Abdullah Avcı, karşılaşma sonrasında düzenlenen basın toplantısına elindeki kağıttan 5 madde okuyarak başladı.
İlk madde olarak Anneler Günü'nü kutlayan ve Galatasaraylı Emre Akbaba'ya geçmiş olsun dileklerini ileten Avcı, şu ifadeleri kullandı:
"Madde iki, ülkedeki kısır döngü. Biz bu ülkede futbol konuştuğumuzu zannediyoruz ama futbolun evrensel boyutta ifade ettiği hiçbir şeyi özümsemiyoruz. Müthiş bir genç nüfusumuz, geniş bir yetenek havuzu olan ülkemizde futbol adına konuşulan şeyleri, hakem hataları, bazı takımlar kollanıyor gibi konularla sınırlı kalması bizi maalesef bir adım öteye götürmüyor. Madde üç adaletsizlik inancına tutsak oluş. Sorun hayatın adil olmayışı değil, adaletsizliğe dair inancımızın bizi tutsak etmesi. Yıllardır aynı kısır döngüde dönüyoruz, kim kollandı, kim kayırıldı, kimin hakkı yendi... Biz futbolu bu şekilde okumaya devam ettiğimiz sürece Ajax'ın başarılarını, Tottenham'ı, Liverpool-Barcelona ve City-Tottenham maçı gibi şeylere uzaktan bakmaya devam edeceğiz. Artık gerçekten yeter. Bir laf var, haksızlık yapanın sefaleti, haksızlığa uğrayanın sefaletinden daha büyüktür. Varsa ortada bir haksızlık bırakın onu sonucunu yapan düşünsün."

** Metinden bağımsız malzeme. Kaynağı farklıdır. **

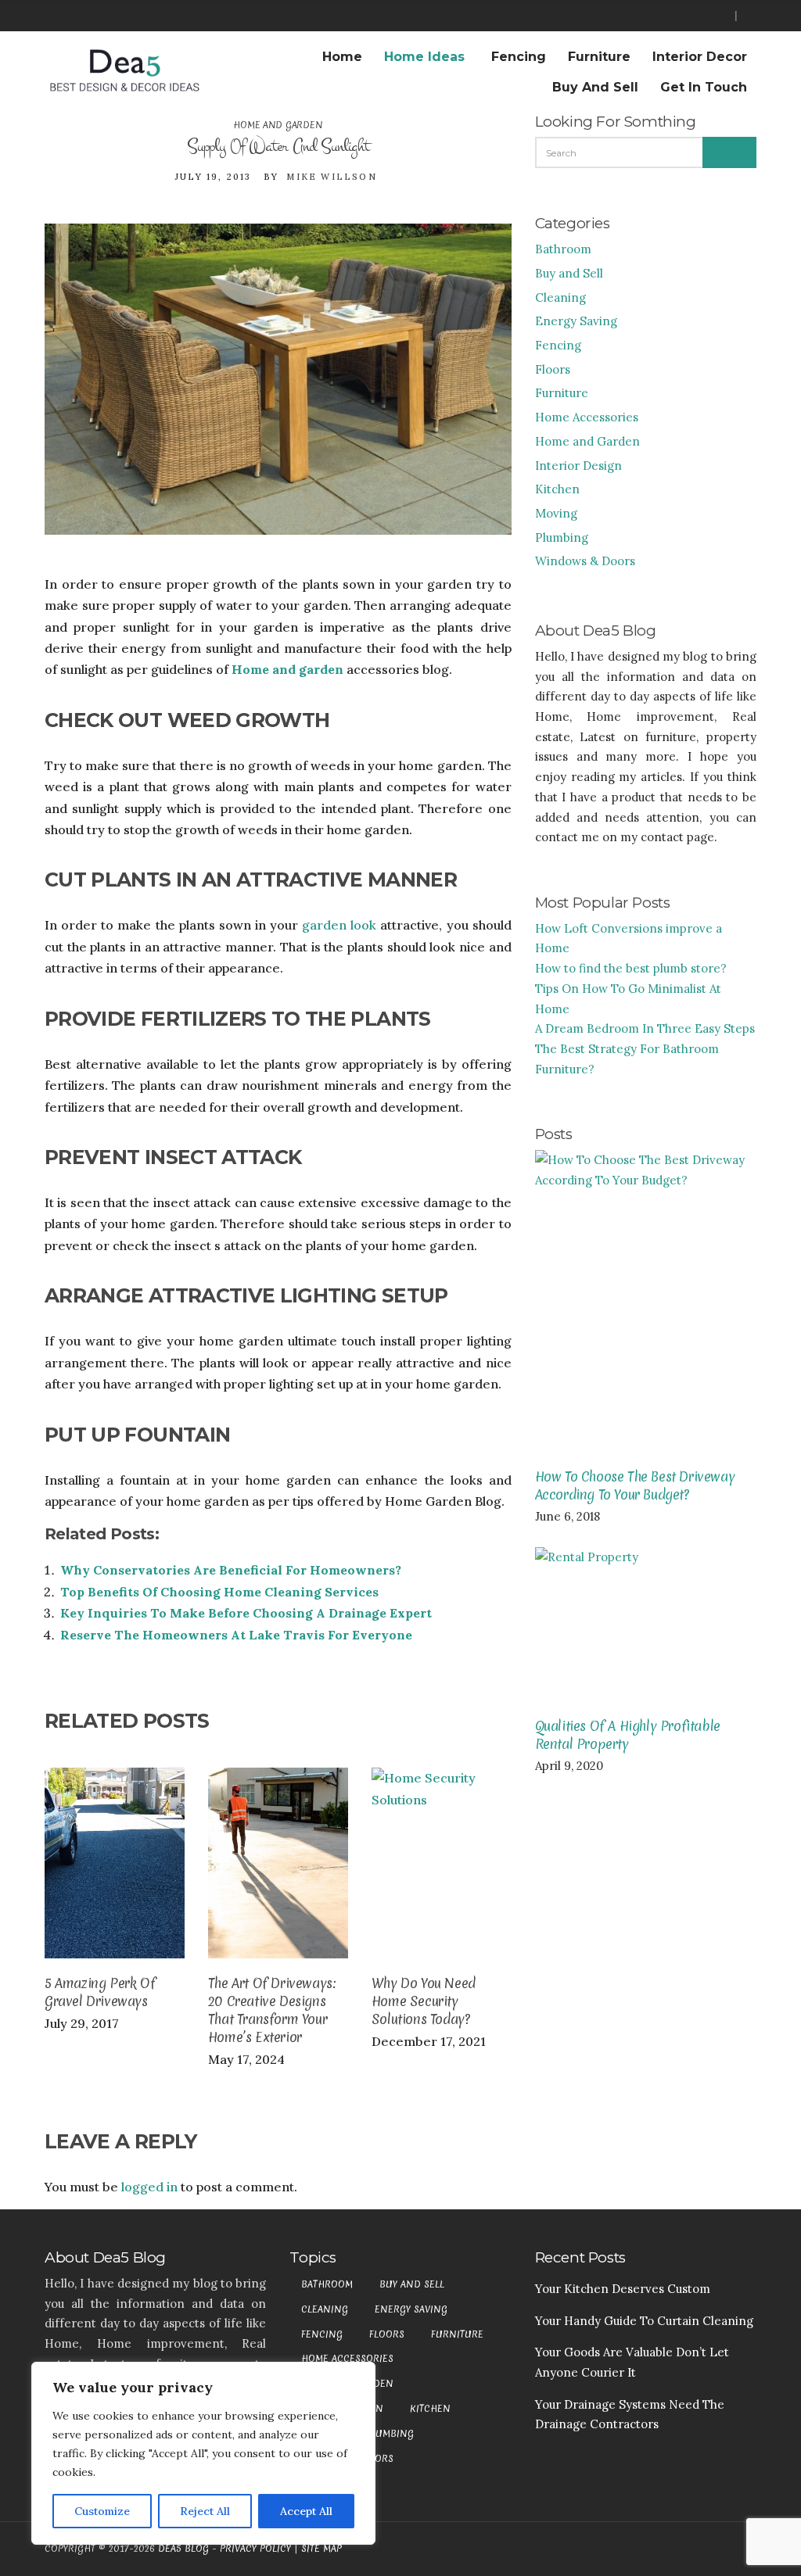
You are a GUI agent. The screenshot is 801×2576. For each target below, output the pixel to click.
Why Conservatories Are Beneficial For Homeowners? (230, 1570)
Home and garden (287, 669)
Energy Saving (576, 320)
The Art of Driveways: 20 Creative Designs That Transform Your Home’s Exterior (272, 2010)
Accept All (306, 2511)
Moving (556, 513)
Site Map (321, 2548)
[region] (203, 2453)
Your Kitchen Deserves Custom (622, 2288)
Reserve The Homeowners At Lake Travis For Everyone (236, 1635)
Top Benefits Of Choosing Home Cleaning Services (219, 1592)
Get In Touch (703, 87)
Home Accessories (586, 417)
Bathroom (563, 249)
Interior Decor (699, 56)
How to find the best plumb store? (631, 968)
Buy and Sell (595, 87)
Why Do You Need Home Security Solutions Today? (424, 2001)
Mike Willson (331, 176)
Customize (102, 2511)
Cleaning (560, 297)
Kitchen (557, 489)
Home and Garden (277, 125)
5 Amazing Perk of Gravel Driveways (100, 1992)
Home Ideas (424, 56)
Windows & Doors (585, 561)
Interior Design (578, 465)
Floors (552, 369)
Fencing (518, 56)
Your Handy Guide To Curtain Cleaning (644, 2320)
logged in (149, 2186)
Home (342, 56)
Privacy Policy (255, 2548)
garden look (337, 925)
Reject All (205, 2511)
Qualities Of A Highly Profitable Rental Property (627, 1735)
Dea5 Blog (183, 2548)
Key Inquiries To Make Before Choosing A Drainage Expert (246, 1613)
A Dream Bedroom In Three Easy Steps (645, 1028)
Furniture (599, 56)
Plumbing (561, 537)
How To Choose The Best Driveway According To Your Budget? (635, 1485)
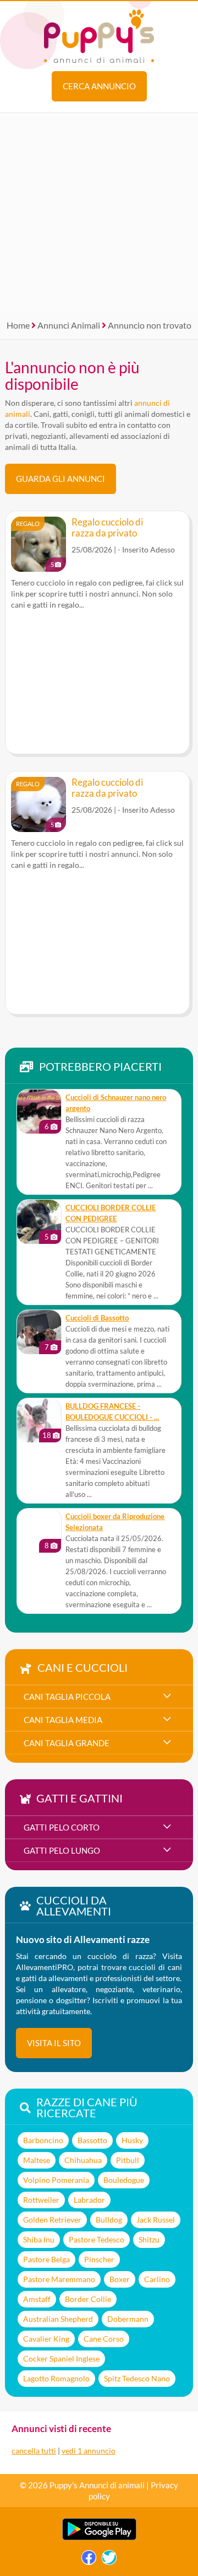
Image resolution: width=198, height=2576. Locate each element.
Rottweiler (41, 2199)
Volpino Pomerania (56, 2180)
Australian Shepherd (58, 2318)
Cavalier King (46, 2338)
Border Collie (88, 2299)
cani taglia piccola (67, 1697)
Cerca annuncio (99, 86)
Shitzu (149, 2239)
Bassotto (92, 2140)
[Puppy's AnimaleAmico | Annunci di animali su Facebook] (88, 2560)
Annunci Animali (68, 325)
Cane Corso (104, 2338)
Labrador (89, 2199)
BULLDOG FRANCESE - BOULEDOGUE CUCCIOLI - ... (112, 1411)
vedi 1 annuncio (89, 2450)
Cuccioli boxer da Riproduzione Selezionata (114, 1522)
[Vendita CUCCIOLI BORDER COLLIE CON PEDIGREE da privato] (39, 1222)
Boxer (119, 2279)
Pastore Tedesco (96, 2239)
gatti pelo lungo (62, 1850)
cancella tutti (34, 2450)
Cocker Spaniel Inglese (61, 2358)
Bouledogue (123, 2180)
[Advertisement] (99, 212)
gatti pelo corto (62, 1827)
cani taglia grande (66, 1743)
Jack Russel (155, 2219)
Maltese (36, 2160)
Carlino (157, 2279)
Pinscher (99, 2259)
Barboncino (43, 2140)
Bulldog (109, 2219)
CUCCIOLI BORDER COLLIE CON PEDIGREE (110, 1213)
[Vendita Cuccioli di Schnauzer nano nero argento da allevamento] (39, 1112)
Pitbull (127, 2160)
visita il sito (54, 2043)
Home (18, 325)
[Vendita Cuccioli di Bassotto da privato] (39, 1332)
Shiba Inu (38, 2239)
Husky (132, 2140)
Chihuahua (83, 2160)
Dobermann (127, 2318)
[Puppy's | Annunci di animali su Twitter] (109, 2560)
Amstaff (37, 2299)
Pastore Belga (46, 2259)
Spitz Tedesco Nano (137, 2378)
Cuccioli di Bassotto (97, 1318)
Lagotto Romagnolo (56, 2378)
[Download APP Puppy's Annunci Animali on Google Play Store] (99, 2538)
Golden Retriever (52, 2219)
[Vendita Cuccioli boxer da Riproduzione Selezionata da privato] (39, 1531)
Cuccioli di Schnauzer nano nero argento (115, 1103)
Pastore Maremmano (59, 2279)
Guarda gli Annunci (60, 479)
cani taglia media (63, 1720)
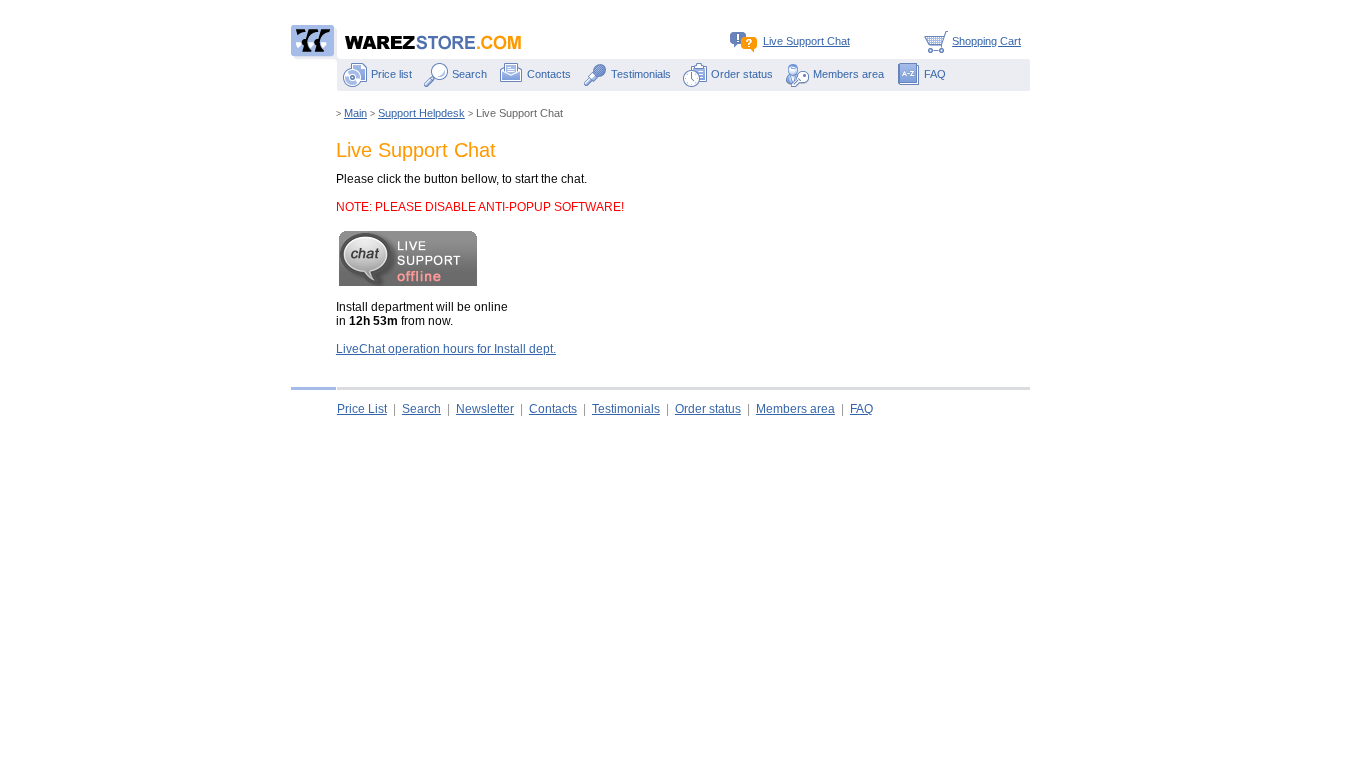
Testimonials (641, 74)
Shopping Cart (986, 41)
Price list (391, 74)
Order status (742, 74)
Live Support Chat (806, 41)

Avcı, son iki konu başlığıyla ilgili olarak ise "Madde dört. Benim için bu zamana kadar olduğu gibi sahanın içi. Antrenörlük hayatımın her saniyesinde futbolda nasıl daha iyi oluruz, kalıcı sistemleri nasıl kurarız bunun mücadelesini verdim. İyi bir yetiştirici olmaya gayret gösterdim. Hayatım boyunca sahanın içiyle uğraştım. Neyi başaracaksak sahanın içinde başaracağımızı, neyi kaybedeceksek sahanın içinde kaybedeceğimizi bilirim ve ona göre davranırım. Son madde, ben inadına futbol konuşmaya devam edeceğim. Bu ülkede kimse eleştiriden muaf değildir. Biz işaret parmağımızla başkasını gösterirken aslında diğer üç parmak kendinizi gösterir. Artık bu ülkede herkes sebebi başkalarında aramayı bırakıp kendisine bakmayı öğrenmeli. O nedenle ben enerjimi bu ülkede daha iyi futbol nasıl oynanır ona harcamaya devam edeceğim. Çünkü biz bu ülkede futbolu dünyada rekabet edebilir seviyeye getireceksek bunu çalışarak, sistem kurarak, bilimden faydalanarak yapabiliriz, başka bir şeyle değil." görüşlerini paylaştı.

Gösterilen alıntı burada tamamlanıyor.